Pourquoi ? Parce qu’ils n’ont que le présent. Sans conscience du passé, ils ne se projettent pas dans l’avenir. Dire qu’il y a une civilisation européenne âgée de 30 mille ans est un abus de langage, car la possibilité d’une civilisation naît avec l’agriculture et la sédentarité, il y a environ 10 mille ans. Une civilisation, comme une nation et un homme, ça nait, ça vit, et ça meurt. Pour autant, l’identité, la permanence, la substance, est tout autant constitutive d’une civilisation que son évolution. S’il y a évolution, il faut bien qu’il y est un sujet de cette évolution, autant qu’un prédicat ne fera jamais une proposition à lui seul. La question de la civilisation ne peut logiquement se départir de la question de ce qui demeure à travers ces grandes ères que sont les civilisations.
Ce qui caractérise, notre civilisation occidentale, c’est à la fois son histoire (donc l’histoire de ses évolutions) et sa permanence, donc son identité. Cette identité est, de manière primordiale, indo-européenne. Depuis près de 2000 ans, elle est de culture pagano chrétienne, et gréco-latine. Elle existe sur un territoire donné, l’Europe, et avec des peuples déterminés, pour l’essentiel des slaves, des celtes, des germains, des gréco-latins. Ce qu’on appelle l’Occident n’est en ce sens qu’une excroissance de la civilisation européenne, auquel nous avons annexé l’Amérique du Nord et une partie de l’Océanie.
Intéressons nous maintenant à notre ère, puisque c’est elle qui définit précisément notre civilisation. Elle est le fruit d’une mutation radicale, qui influence la perception même du temps au sein de notre civilisation. Cette rupture historique, ce n’est ni la Révolution française, ni les lumières, mais à la révolution industrielle que nous la devons. Notre civilisation est l’Europe industrialisée, l’Europe des modes de vie capitaliste. L’industrialisation est la caractéristique dominante de notre civilisation occidentale actuelle. En moins de deux cent ans, elle a changé profondément nos modes de vie.

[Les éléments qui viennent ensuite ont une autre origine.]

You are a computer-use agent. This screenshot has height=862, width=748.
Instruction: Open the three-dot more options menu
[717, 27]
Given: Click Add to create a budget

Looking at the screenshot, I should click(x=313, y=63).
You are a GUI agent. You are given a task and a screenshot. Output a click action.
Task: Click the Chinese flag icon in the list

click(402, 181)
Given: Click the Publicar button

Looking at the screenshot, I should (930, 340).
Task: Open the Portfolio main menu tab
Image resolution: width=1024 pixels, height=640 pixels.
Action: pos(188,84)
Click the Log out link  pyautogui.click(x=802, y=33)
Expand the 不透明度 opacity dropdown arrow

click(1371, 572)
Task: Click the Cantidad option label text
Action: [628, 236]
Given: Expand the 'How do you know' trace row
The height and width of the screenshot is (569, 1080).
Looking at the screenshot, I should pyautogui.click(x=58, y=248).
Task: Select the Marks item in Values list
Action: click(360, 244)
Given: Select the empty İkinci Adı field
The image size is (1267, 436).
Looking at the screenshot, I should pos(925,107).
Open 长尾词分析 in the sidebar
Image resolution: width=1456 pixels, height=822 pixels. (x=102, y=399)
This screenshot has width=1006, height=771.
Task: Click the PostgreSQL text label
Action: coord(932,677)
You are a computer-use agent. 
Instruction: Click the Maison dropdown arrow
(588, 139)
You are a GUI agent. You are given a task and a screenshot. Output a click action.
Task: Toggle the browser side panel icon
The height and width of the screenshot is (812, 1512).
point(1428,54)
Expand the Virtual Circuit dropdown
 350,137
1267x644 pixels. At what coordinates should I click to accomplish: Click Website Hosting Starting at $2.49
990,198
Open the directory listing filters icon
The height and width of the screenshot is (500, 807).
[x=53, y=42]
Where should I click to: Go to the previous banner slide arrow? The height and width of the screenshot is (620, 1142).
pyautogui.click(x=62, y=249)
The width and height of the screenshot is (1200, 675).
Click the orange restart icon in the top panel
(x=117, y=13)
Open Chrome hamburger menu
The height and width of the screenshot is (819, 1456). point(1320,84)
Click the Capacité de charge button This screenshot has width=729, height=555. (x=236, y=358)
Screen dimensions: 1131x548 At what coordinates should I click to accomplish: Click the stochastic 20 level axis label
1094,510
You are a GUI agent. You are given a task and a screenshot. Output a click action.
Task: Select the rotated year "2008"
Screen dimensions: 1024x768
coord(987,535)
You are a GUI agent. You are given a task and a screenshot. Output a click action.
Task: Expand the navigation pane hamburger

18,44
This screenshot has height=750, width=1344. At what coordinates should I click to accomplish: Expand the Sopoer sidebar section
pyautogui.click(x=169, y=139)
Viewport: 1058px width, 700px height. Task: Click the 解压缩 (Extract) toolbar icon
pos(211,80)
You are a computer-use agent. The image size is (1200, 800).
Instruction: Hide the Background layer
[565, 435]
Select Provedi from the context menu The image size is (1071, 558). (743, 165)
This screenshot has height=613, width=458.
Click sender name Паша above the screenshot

Rappelons que du néolithique au 18ème siècle, les conditions d’existence des Européens, essentiellement basées sur l’agriculture, n’ont pas fondamentalement changé. La principale rupture se fait entre 1820 et les années 1970. Un exode rural massif transforme notre civilisation en créant une nouvelle classe sociale, urbaine, la classe ouvrière. C’est une classe détachée de son tissu social traditionnel et qui s’agglutine dans des cités ouvrières. Pour la première fois une catégorie sociale entière est massivement déracinée. Un pan considérable de la population cesse d’avoir son quotidien réglé par les rythmes naturels des jours et des saisons. Il s’agit d’une rupture anthropologique aussi importante que la révolution agricole du néolithique.
Aujourd’hui en 2014, la communauté traditionnelle par excellence, les agriculteurs représentent, à ce jour moins de 3% des actifs. D’ailleurs la grande majorité d’entre eux s’est adaptée à une agriculture intensive capitaliste moderne qui a peu à voir avec les modes de production traditionnels. Détaillons rapidement les grands traits de la révolution industrielle.
D’abord, le progrès technique. C’est le déclencheur et la colonne vertébrale de cette ère civilisationnelle. C’est parce que nous sommes la civilisation du progrès technologique que nous sommes aussi celle de la croissance capitaliste et de l’explosion démographique. On peut dire qu’à partir du 19ème siècle, croissance économique et avancée technique deviennent des conditions sine qua non de la puissance des nations et le critère universel de leur hiérarchisation.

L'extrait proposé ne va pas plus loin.